**Kurze Aufgabe A**
Stimmen diese Aussagen mit dem Textabschnitt über Cherubim und Seraphim überein? (i) Die Cherubim erscheinen nur symbolisch. (ii) Die Seraphim kommen in dem zum Vorschein, was als Blitz aus der Wolke zuckt. (iii) Der Mensch merkt das Dem-Bewußtsein-Entziehen nicht. Antworte jeweils mit Ja oder Nein und zitiere die entscheidenden Worte.
**Kurze Aufgabe B**
Wie lautet dieser Satz aus dem Textabschnitt über Cherubim und Seraphim auf Englisch: „Die Cherubim erscheinen nicht nur symbolisch, sondern ganz objektiv in dem, was sich in der Gewitterwolke zuträgt, in dem, was sich zuträgt, wenn ein Planet beherrscht wird von vulkanischen Kräften.“
**Kurze Aufgabe C**
Worin kommen die Seraphim laut dem Textabschnitt über Cherubim und Seraphim zum Vorschein?

**Textabschnitt**
┄┄┄┄┄┄┄┄┄┄

Es entzieht sich das so stark dem menschlichen Bewußtsein, daß
der Mensch dieses Dem-Bewußtsein-Entziehen merkt.
 
So kann man sagen: Die Cherubim, die kommen schon wiederum
zum Vorschein, wenn auch eben sich das gerade auf die Weise dokumentiert,
daß sie so tief verborgen sind, daß man ihre Verborgenheit
merkt. Die Cherubim erscheinen nicht nur symbolisch, sondern ganz
objektiv in dem, was sich in der Gewitterwolke zuträgt, in dem, was
sich zuträgt, wenn ein Planet beherrscht wird von vulkanischen Kräften.
Und die Seraphim kommen in dem, was als Blitz aus der Wolke
zuckt, oder in dem, was als Feuer in den vulkanischen Wirkungen
zutage tritt, wirklich so zum Vorschein, daß eben ihre Unwahrnehmbarkeit
in diesen gigantischen Wirkungen der Natur wahrnehmbar
wird.

┄┄┄┄┄┄┄┄┄┄

**Datenzeilen**
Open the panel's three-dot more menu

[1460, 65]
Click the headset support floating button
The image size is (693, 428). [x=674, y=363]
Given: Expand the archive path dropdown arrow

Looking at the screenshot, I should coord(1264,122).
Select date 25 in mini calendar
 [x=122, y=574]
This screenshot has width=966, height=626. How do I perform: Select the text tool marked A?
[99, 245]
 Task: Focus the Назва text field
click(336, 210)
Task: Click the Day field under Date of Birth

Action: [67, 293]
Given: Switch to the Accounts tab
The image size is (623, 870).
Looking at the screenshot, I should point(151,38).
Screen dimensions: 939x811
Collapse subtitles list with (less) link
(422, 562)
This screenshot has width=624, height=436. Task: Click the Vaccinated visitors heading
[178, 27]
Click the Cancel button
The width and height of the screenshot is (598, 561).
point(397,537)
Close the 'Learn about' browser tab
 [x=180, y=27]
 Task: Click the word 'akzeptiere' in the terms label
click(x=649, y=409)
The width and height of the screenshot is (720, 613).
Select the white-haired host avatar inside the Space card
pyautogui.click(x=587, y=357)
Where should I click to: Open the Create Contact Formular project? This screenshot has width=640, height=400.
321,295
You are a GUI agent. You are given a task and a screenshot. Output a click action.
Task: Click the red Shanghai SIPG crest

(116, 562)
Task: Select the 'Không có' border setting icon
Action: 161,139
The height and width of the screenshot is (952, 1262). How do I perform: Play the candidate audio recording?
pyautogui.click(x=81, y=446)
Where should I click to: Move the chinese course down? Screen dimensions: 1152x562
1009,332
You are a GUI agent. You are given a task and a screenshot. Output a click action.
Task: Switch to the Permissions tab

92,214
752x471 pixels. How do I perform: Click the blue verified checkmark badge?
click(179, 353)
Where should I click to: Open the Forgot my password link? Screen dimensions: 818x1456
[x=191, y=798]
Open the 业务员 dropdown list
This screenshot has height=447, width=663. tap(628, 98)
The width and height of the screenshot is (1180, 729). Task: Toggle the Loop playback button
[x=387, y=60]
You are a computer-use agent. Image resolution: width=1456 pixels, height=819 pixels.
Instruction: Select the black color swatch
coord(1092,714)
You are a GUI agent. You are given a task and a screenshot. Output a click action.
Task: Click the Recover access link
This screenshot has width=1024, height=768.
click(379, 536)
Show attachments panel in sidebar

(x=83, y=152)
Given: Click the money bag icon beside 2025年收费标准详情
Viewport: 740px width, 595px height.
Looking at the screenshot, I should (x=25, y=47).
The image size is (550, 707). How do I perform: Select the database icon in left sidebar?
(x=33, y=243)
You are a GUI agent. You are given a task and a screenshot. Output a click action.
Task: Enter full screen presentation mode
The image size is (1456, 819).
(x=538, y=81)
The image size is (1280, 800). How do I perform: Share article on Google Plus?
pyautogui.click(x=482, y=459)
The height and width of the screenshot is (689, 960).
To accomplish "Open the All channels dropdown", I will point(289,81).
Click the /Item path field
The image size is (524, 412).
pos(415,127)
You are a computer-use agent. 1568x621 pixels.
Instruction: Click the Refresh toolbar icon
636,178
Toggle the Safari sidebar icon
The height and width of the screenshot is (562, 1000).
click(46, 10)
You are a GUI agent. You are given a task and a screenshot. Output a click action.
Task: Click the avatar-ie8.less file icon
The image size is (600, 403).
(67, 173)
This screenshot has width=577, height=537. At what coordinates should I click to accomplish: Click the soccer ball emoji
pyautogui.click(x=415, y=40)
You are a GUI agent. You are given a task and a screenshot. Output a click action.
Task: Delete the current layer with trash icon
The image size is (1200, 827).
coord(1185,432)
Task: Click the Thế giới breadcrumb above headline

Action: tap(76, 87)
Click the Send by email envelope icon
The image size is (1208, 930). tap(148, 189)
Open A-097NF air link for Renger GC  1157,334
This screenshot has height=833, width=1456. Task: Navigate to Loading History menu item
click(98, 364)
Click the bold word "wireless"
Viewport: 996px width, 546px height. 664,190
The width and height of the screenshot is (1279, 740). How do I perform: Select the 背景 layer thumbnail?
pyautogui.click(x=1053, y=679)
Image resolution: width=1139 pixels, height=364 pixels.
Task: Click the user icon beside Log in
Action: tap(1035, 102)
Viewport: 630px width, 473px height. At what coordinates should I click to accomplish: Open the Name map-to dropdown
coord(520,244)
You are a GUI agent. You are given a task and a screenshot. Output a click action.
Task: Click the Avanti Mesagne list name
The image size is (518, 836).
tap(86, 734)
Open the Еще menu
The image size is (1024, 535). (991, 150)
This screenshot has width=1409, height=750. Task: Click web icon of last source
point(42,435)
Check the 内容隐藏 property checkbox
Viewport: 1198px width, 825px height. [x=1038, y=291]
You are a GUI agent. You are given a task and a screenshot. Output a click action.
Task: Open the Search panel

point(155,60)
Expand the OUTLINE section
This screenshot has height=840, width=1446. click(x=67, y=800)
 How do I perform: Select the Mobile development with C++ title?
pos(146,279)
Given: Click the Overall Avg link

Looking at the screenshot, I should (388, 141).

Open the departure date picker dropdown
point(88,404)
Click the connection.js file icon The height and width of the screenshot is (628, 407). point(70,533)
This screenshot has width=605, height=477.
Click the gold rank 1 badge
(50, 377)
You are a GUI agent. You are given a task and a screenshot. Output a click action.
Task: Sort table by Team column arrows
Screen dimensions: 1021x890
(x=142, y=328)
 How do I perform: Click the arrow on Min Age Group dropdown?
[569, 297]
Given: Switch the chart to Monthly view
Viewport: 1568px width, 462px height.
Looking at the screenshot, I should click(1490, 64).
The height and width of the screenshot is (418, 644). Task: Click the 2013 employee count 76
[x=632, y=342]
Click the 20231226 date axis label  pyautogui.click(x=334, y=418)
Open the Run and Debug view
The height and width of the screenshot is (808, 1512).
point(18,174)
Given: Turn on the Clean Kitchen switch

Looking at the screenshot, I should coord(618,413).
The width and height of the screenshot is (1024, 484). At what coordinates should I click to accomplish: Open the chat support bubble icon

┄┄┄┄┄┄┄┄┄┄

**Fertige Antwort A**
(i) Nein: „Die Cherubim erscheinen nicht nur symbolisch, sondern ganz objektiv“
(ii) Ja: „Und die Seraphim kommen in dem, was als Blitz aus der Wolke zuckt“
(iii) Nein: „daß der Mensch dieses Dem-Bewußtsein-Entziehen merkt“

**Fertige Antwort B**
The Cherubim appear not merely symbolically but quite objectively in what takes place in the thundercloud, in what takes place when a planet is dominated by volcanic forces.

**Fertige Antwort C**
In dem, was als Blitz aus der Wolke zuckt, oder in dem, was als Feuer in den vulkanischen Wirkungen zutage tritt.